» Exercises
1) According to the halting problem entry, of what more general kind of problem is the halting problem a case?
2) From the halting problem entry, set down word for word the passage starting with "Note: In more" and going on through "refute his proof.".

» Provided text
-.-.-
NIST

halting problem

(classic problem)

Definition: Is there an algorithm to determine whether any arbitrary program halts? Turing proved the answer is, no. Since many questions can be recast to this problem, we can conclude that some programs are absolutely impossible, although heuristic or partial solutions are possible.

Generalization (I am a kind of ...)
undecidable problem.

See also uncomputable problem, Turing machine.

Note: In more detail, can there be a program that, when given any arbitrary program, finishes in finite time and correctly answers "Yes, the program you gave me halts for all inputs" or "No, the program you gave me does not halt for some inputs".

This is an informal wording of what Turing proved. Please do not refer to this page if you claim to refute his proof.

Author: PEB

More information

Wikipedia's extensive entry [Wikipedia] including related problems and a link to Turing's original paper. Eric W. Weisstein's entry for Halting Problem.
-.-.-
» Collected data
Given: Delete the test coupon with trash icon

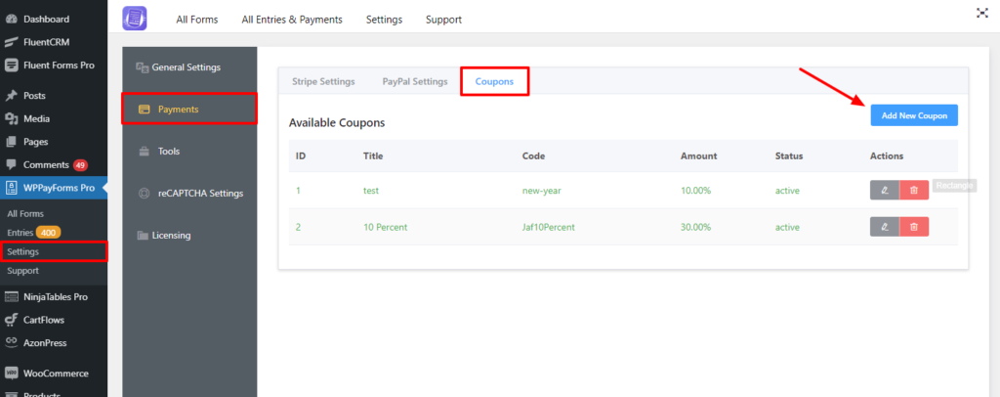Looking at the screenshot, I should [913, 190].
-.-.-
» Expected outputs
1) It is an undecidable problem.

2)
Note: In more detail, can there be a program that, when given any arbitrary program, finishes in finite time and correctly answers "Yes, the program you gave me halts for all inputs" or "No, the program you gave me does not halt for some inputs".

This is an informal wording of what Turing proved. Please do not refer to this page if you claim to refute his proof.